The directors begin by constructing a detailed history of the uncomfortable commingling of the three sects of voyagers. First, the deserted island is discovered by Friedrich Ritter, a German doctor and Nietzschean philosopher, and his lover, Dore Strauch. Despite the true hardships of life on the island (“Our Eden is no place of rest,” Strauch writes), their story is publicized by sensational newspapers in Berlin, inspiring a second couple, the Wittmers, to join them. Annoyed by the encroachment of others on his domain, Ritter reaches an uneasy compromise with the Wittmers, and he helps them find shelter over an hour’s walk away from his camp.

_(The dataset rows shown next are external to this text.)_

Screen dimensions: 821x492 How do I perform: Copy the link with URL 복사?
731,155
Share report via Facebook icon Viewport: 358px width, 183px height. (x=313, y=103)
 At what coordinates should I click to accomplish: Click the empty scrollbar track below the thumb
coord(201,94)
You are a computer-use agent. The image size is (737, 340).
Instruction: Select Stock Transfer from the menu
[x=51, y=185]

Things really go south, though, with the arrival of Baroness Von Wagner and her two male lovers. She has come, she says, to build a hotel for European tourists. Even the Wittmers, themselves interlopers, take offense to the intrusion of the new arrivals on their space. Tensions build, and soon the island is a manifestation of the exact sort of human corruption that its inhabitants sought to flee. Social gatherings require the neighbors to don likable facades, clandestine alliances are formed, and seemingly everyone starts engaging in illicit affairs.
This is a murder mystery, but the film allows a sophisticated pace to take hold and draw us in, focusing on the home movie footage shot by a crew of researchers who visit the island. Expertly restored clips allow us a glimpse into their lives, as we see them garden, pose, struggle, and play. The high point of the documentary is a silent film the islanders shot themselves, in which the Baroness plays an exotic seductress, casting her spell over one man and manipulating him into murdering another. Practically an exemplar of auteur cinema, it’s easy to see how the Baroness saw herself: a sexually liberated, dominating force who refused to let anyone get in her way. It also eerily foreshadows the disturbing events to come.

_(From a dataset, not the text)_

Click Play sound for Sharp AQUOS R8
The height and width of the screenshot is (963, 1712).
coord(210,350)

Galapagos is a surprisingly suspenseful documentary, as it builds to a series of climactic episodes. Though narrated primarily in voiceover from historical texts, the film never feels stiff. The voiceovers are expertly performed by an impressive cast, including Cate Blanchett, Diane Kruger, Sebastian Koch, and Thomas Kretschmann, bringing a dynamic professionalism to what might otherwise have turned into a dull photo exhibit.
The film also weaves together a portrait of modern day Galapagos, with interviews that give perspective on the nature of living in an isolated world. The transitions are not always seamless, and sometimes feel like a diversion from the real story, but they remain fascinating glimpses into a world most of us will never know.